◆ **INSTRUCTIONS TO FOLLOW**
Would you please output only the lines from the one containing "The height and width of the screenshot is (826, 1456)." through the end of the entries below, exactly as written?

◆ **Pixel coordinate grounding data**

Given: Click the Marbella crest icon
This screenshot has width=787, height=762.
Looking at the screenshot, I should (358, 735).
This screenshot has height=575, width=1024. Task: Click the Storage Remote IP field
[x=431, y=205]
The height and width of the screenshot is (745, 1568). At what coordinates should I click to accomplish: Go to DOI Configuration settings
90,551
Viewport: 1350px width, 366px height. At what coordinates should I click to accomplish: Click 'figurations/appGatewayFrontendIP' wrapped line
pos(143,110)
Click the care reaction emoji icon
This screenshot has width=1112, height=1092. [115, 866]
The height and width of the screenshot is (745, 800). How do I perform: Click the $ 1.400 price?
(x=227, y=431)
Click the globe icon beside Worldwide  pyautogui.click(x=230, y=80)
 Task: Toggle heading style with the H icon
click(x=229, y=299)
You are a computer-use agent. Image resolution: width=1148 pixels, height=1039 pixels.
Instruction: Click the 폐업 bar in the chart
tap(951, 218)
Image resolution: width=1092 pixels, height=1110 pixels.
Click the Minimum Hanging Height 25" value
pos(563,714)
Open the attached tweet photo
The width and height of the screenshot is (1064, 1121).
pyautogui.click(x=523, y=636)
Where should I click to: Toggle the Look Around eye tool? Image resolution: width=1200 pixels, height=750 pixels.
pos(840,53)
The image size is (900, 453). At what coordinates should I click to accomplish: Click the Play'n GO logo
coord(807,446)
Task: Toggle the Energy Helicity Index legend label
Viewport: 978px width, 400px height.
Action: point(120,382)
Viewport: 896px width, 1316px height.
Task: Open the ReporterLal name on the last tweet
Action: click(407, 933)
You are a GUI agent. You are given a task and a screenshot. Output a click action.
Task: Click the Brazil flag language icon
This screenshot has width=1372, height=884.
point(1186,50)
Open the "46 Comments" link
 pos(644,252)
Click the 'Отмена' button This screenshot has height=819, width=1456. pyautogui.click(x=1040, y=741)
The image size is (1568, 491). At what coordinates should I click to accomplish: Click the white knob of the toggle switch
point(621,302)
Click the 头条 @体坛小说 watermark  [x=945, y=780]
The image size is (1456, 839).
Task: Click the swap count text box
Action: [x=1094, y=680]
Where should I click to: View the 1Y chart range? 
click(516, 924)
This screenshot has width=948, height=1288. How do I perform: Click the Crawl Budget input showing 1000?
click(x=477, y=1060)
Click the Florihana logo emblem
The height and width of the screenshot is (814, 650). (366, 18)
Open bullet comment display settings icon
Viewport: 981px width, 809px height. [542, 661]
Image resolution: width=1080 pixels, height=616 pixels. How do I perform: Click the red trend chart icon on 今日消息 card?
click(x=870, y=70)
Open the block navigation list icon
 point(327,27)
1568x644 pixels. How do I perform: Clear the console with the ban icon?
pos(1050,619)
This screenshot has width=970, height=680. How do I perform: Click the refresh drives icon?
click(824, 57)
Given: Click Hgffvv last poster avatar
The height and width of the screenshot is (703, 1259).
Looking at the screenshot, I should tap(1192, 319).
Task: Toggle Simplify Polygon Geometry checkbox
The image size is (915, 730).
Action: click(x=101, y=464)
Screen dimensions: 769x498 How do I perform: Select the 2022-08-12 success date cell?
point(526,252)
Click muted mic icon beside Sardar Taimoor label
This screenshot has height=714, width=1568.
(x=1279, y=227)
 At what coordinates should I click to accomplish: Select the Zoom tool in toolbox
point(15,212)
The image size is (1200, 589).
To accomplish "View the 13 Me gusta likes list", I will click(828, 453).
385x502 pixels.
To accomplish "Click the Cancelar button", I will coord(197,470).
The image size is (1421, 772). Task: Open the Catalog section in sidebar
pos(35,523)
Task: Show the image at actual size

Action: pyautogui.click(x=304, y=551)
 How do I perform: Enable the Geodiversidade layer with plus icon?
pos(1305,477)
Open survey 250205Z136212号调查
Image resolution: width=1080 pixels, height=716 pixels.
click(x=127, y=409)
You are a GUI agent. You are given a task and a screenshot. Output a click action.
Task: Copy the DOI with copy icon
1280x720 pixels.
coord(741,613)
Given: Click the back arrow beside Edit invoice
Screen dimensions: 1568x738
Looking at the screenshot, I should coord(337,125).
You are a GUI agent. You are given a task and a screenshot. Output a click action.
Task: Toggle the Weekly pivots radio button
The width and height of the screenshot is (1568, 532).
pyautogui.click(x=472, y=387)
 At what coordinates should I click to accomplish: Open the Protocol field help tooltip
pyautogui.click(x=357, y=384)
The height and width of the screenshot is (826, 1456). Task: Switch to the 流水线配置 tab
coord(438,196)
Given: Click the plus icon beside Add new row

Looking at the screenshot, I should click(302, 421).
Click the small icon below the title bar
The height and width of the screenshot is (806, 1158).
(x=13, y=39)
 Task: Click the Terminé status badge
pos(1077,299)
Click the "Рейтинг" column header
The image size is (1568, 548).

◆ **YOUR RESPONSE**
The height and width of the screenshot is (826, 1456). Task: Switch to the 流水线配置 tab
coord(438,196)
Given: Click the plus icon beside Add new row

Looking at the screenshot, I should click(302, 421).
Click the small icon below the title bar
The height and width of the screenshot is (806, 1158).
(x=13, y=39)
 Task: Click the Terminé status badge
pos(1077,299)
Click the "Рейтинг" column header
The image size is (1568, 548).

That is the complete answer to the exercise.